The European Central Bank left interest rates unchanged at 2.25% in its Thursday January 12 meeting. ECB president Jean-Claude Trichet said that on the basis of regular economic and monetary analyses, we have decided to keep the key ECB interest rates unchanged following the increase of 25 basis points on 1 December 2005
"Maintaining price stability in the Euro zone over the medium term is our guiding principle, and we will consistently apply it when examining new information, making our judgements and taking decisions", explained Mr. Trichet who added that with interest rates across the whole maturity spectrum remaining historically low in both nominal and real terms, and with the ECB monetary policy stance remaining accommodative, "we will continue to monitor very closely all developments with respect to risks to price stability over the medium term".
Mr. Trichet added that according to information available, real GDP growth in the Euro zone did indeed improve in the second half of 2005, as expected. According to Eurostat's first estimate, real GDP grew at a quarter-on-quarter rate of 0.6% in the third quarter of 2005, compared with 0.4% in the second quarter. The breakdown of GDP data for the third quarter of 2005 confirmed a stronger contribution from domestic demand. Moreover, recent economic indicators and survey data support the view that the expansion of economic activity broadly maintained its momentum in the fourth quarter of 2005 and will continue to do so in the first months of 2006, notwithstanding the impact of high oil prices.
Looking further ahead conditions remain in place for sustained growth of economic activity in line with staff projections and other available forecasts. On the external side, the continued strength of global demand should support euro area exports. On the domestic side, investment should further benefit from continued very favourable financing conditions, robust corporate earnings and gains in corporate efficiency. Consumption growth should gradually rise, broadly in line with expected developments in disposable income.
As to risks for economic growth they relate to high and volatile oil prices, concerns about global imbalances and the level of consumer confidence in the euro area, although the latter is improving.
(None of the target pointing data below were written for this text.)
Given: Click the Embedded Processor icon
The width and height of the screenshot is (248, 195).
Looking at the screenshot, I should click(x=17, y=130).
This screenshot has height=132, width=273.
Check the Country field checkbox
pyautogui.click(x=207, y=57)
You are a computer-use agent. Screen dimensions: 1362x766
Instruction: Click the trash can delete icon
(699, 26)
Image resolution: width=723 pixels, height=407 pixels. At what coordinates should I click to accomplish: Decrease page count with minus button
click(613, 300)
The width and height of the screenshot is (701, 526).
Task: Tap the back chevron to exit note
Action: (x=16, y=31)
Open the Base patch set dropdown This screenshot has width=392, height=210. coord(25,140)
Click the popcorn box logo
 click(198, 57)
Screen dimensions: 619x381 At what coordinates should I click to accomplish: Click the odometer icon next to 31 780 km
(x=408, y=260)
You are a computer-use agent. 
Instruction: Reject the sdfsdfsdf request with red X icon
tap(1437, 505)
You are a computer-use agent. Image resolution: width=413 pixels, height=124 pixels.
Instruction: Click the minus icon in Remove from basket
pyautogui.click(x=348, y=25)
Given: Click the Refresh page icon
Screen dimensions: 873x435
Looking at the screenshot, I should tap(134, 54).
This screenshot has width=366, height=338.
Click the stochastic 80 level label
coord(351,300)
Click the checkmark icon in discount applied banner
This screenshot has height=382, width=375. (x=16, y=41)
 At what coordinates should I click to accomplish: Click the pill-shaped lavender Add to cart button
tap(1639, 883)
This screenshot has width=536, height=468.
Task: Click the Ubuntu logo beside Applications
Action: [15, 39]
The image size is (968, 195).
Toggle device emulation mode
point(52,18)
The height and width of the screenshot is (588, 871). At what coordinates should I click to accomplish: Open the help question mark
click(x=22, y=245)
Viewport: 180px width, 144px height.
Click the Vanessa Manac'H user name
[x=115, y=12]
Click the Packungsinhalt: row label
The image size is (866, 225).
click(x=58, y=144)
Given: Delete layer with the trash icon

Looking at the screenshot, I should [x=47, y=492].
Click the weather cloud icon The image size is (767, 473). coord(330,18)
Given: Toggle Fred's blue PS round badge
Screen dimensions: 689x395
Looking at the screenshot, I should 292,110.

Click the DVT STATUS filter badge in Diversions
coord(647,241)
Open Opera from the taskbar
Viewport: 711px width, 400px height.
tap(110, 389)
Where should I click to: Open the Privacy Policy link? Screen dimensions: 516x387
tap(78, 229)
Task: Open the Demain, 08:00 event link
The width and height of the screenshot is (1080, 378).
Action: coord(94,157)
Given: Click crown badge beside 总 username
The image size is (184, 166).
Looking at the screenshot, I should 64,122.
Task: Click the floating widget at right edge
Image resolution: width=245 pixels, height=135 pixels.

Price developments also are encouraging since annual HICP inflation was 2.2% in December, according to Eurostat's flash estimate, compared with 2.3% in November and 2.5% in October. This decline was the result of some relaxation of earlier tensions in oil and petrol markets. Nevertheless, annual HICP inflation rates are expected to remain at elevated levels over the short term, mainly on account of the most recent increases in oil prices and some adverse base effects.
"Beyond the short term, indirect effects of past oil price rises on other components of the price index may gradually materialize, and already announced changes to administered prices and indirect taxes can be expected to have an upward impact. Meanwhile, wage increases have remained moderate over recent quarters. All in all, the information available remains consistent with the scenario for price developments as reflected in the December staff projections ".
Risks to this scenario remain on the upside and include further rises in oil prices, additional increases in administered prices and indirect taxes, as well as ? more fundamentally ? potential second-round effects in wage and price-setting behaviour.